THE MEN WHO MAKE AMENDS ONE QUILT AT A TIME
Fred Brown was 25 years into a 15-years-to-life prison sentence when he discovered that he enjoyed cutting out fabric squares of princesses and Care Bears and sewing them into quilts.
“When I was a kid [in Chicago], my mom sewed drapes, but I never thought of sewing as something I’d want to do myself,” said Brown, 66, an inmate at the South Central Correctional Center in Licking, Mo.
As he started quilting in the correctional center’s sewing room, he was struck by a newfound respect for the craft.
“I learned quickly that women who have sewn all their lives are mathematical geniuses,” he said. “It takes a lot of math to calculate your seam allowances. And the angles and circles. There’s a lot that goes into it.”
Brown, who is serving time for armed kidnapping and rape, said he began sewing four years ago when he heard about a small group of inmates who gathered daily in South Central’s sewing room to volunteer to make quilts for charitable organizations and children in foster homes.

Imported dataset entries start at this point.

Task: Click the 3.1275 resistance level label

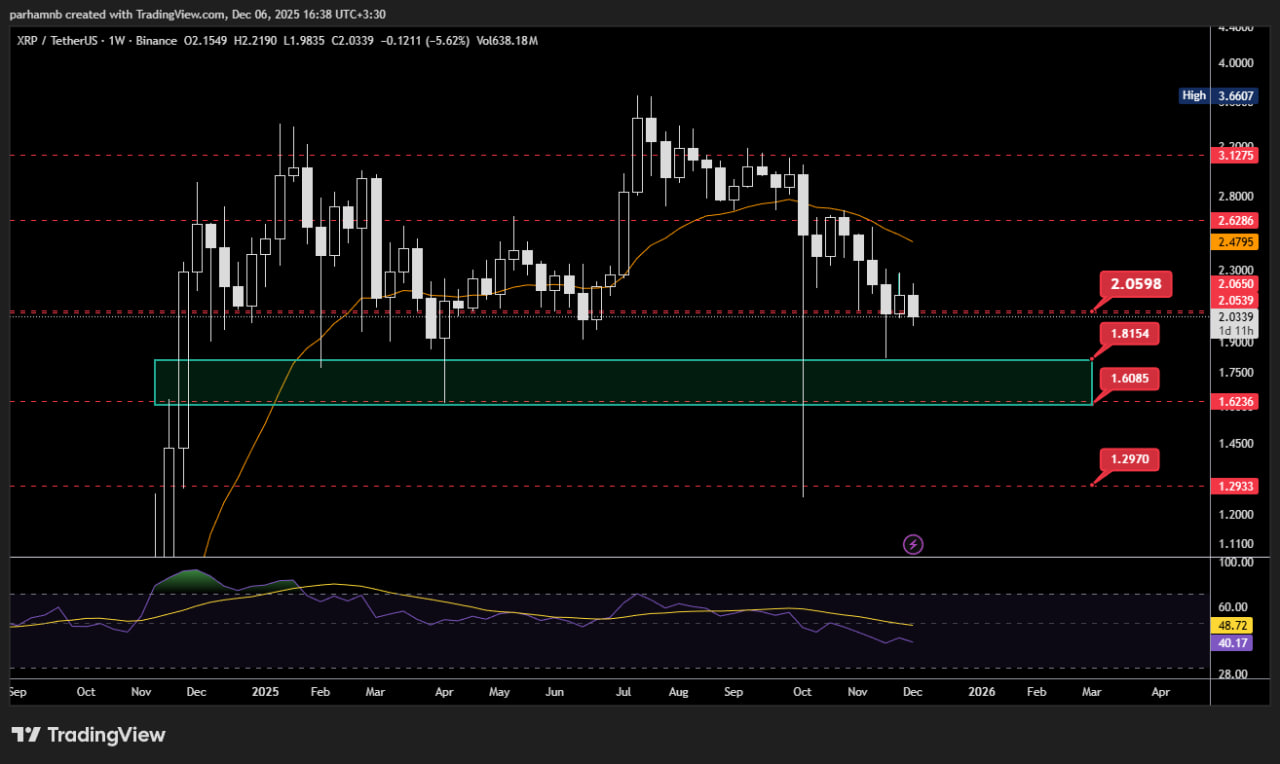Action: (x=1232, y=155)
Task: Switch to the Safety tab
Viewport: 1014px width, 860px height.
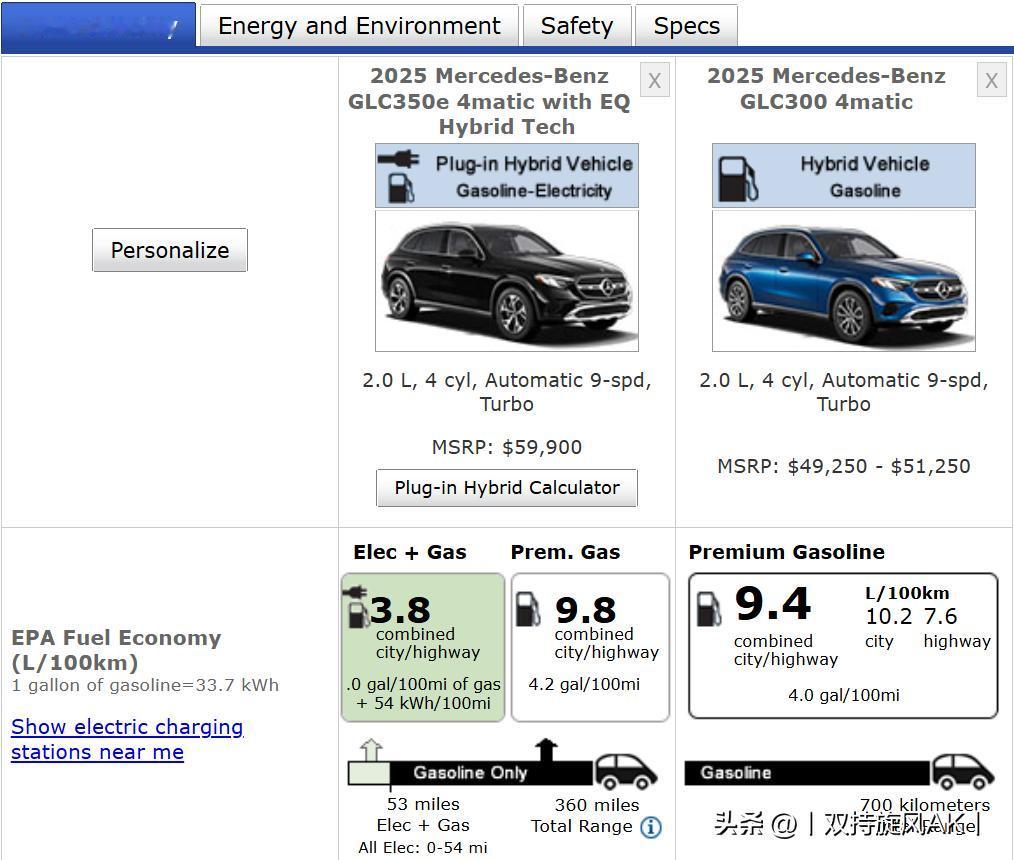Action: pyautogui.click(x=576, y=26)
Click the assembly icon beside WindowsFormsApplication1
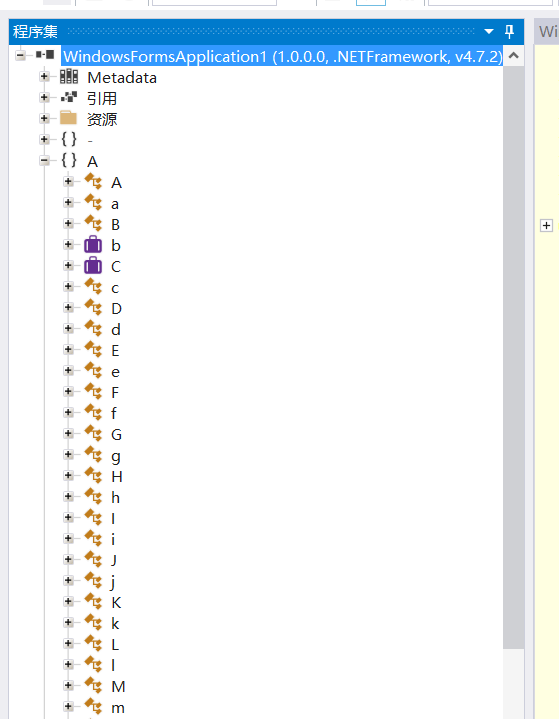559x719 pixels. point(45,55)

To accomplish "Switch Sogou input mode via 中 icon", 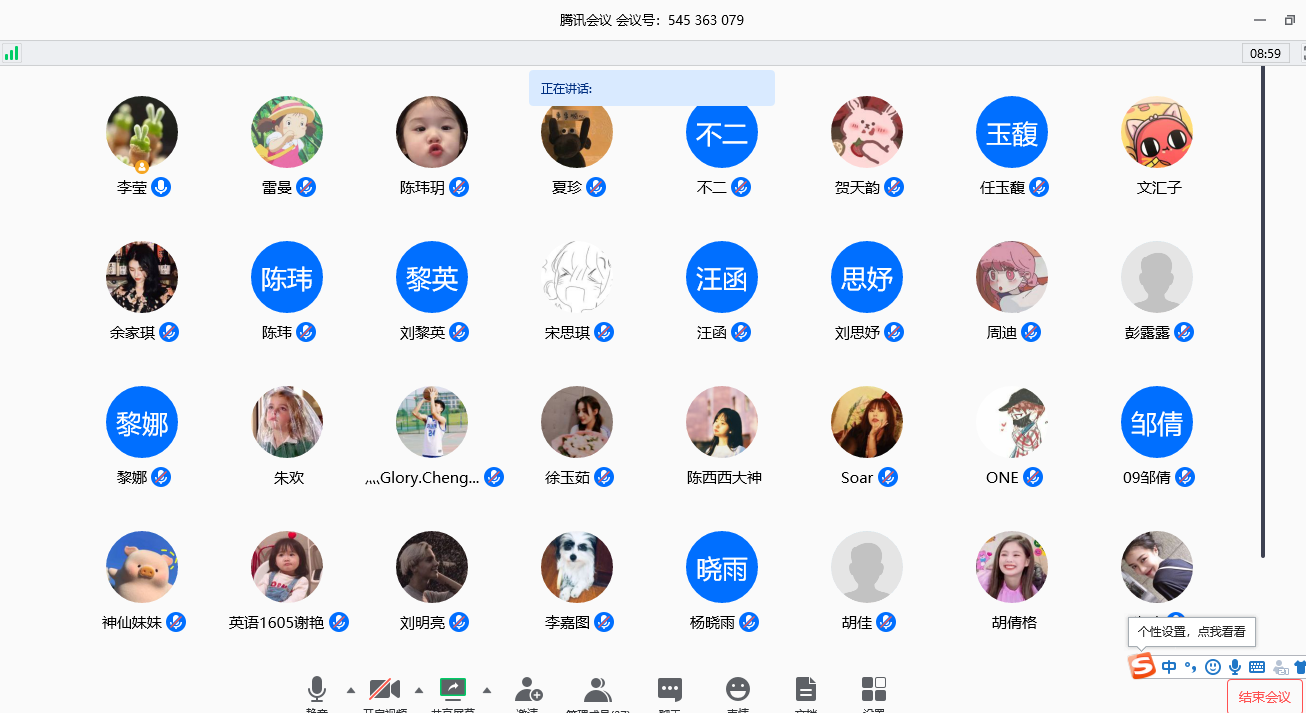I will click(1169, 667).
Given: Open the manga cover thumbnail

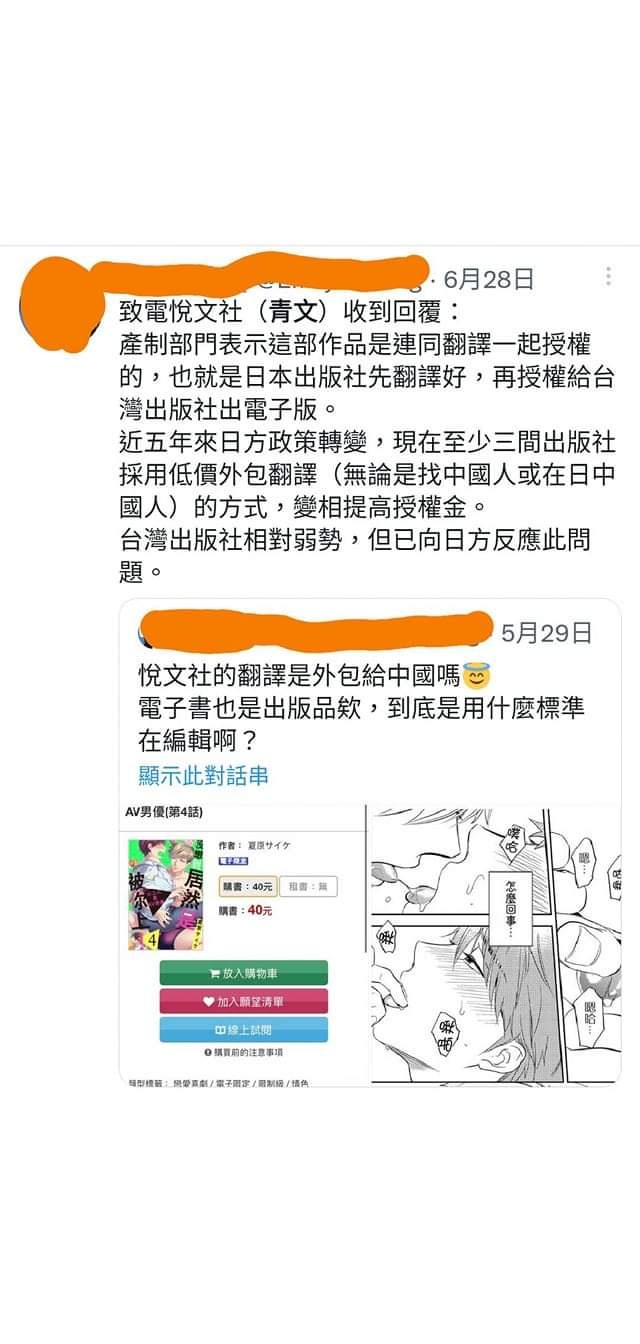Looking at the screenshot, I should click(166, 894).
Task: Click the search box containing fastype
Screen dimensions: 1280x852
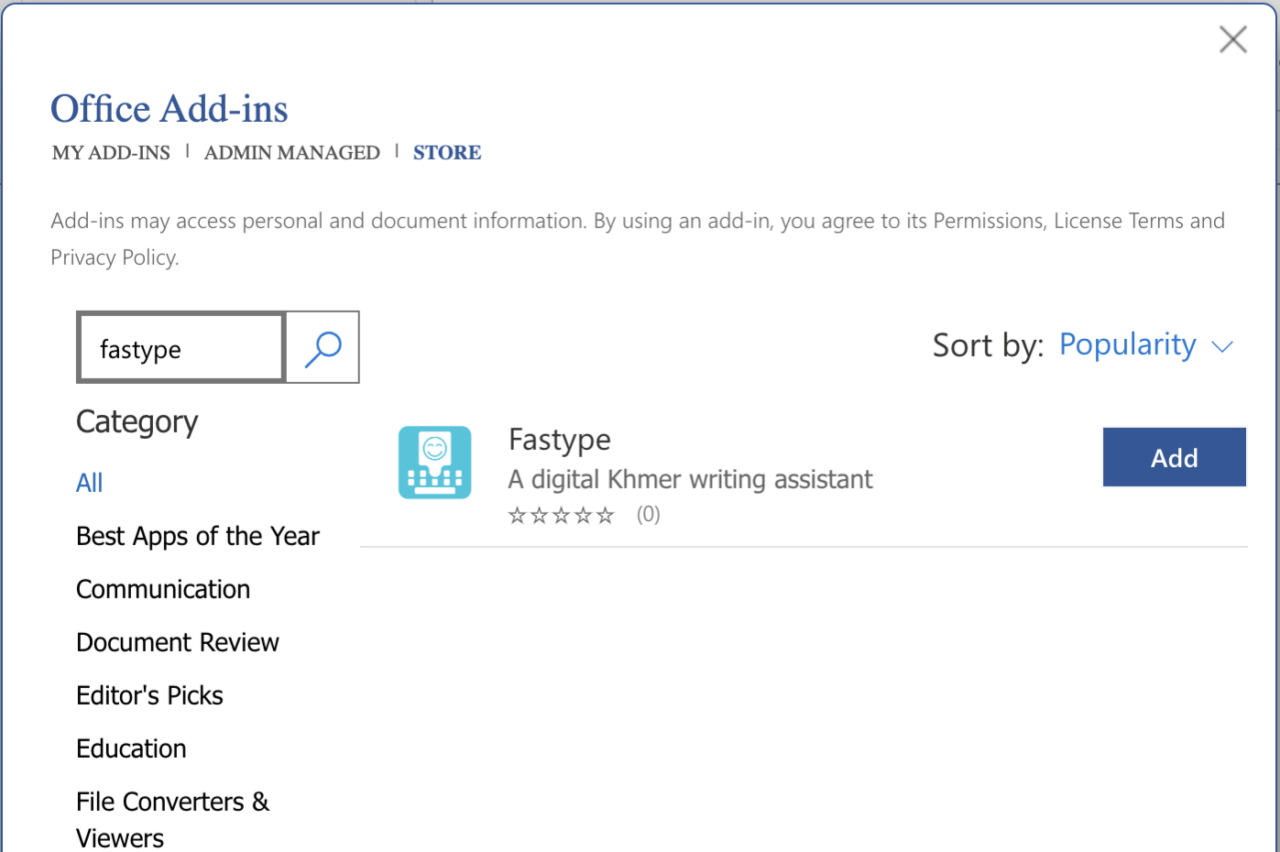Action: pyautogui.click(x=181, y=348)
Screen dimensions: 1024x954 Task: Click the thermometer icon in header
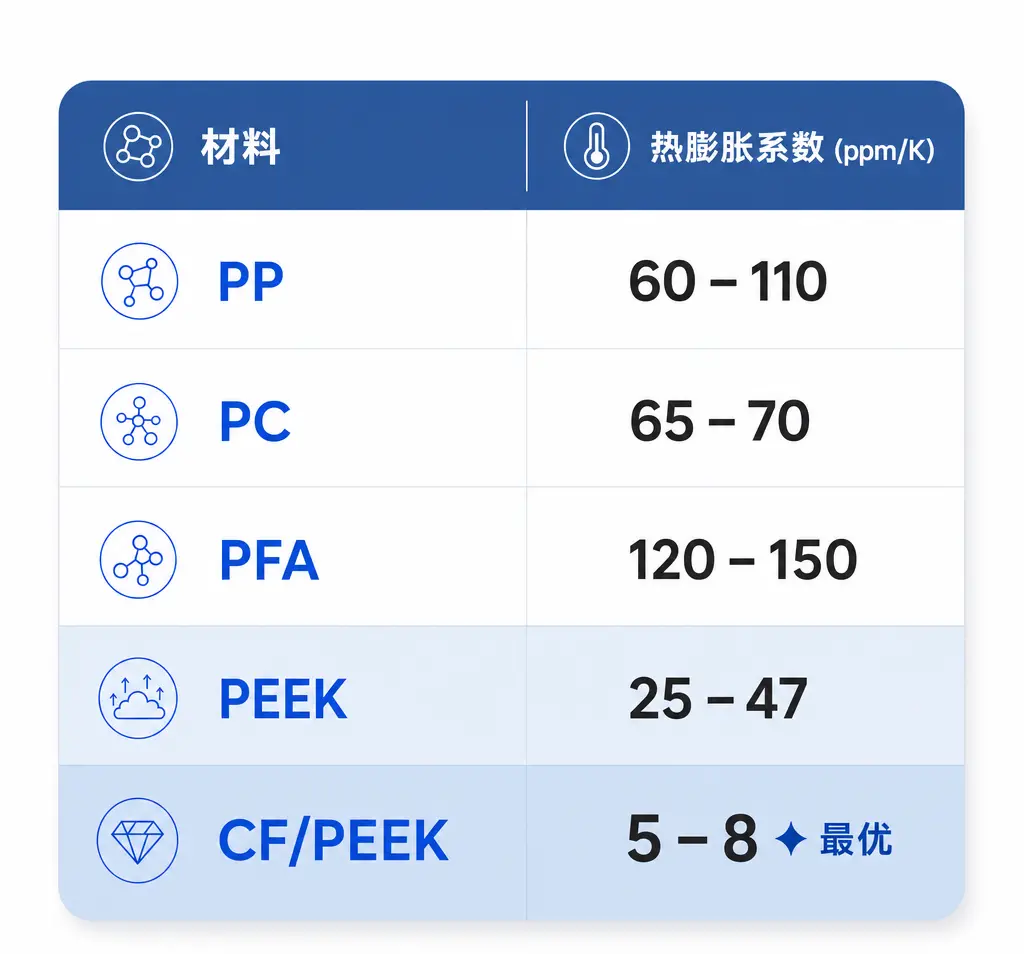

“When I learned that I could help bring a smile to a child’s face, I was all in,” he said. “Right now, I’m working on a puppy quilt that will go to a 13-year-old boy. I don’t know anything about him, but I have a feeling he’s going to love this quilt.”
Brown’s latest creation is among more than 2,000 quilts that have been made by inmates from fabric donated to the prison in the last decade, said Joe Satterfield, a prison case manager at South Central who oversees the program...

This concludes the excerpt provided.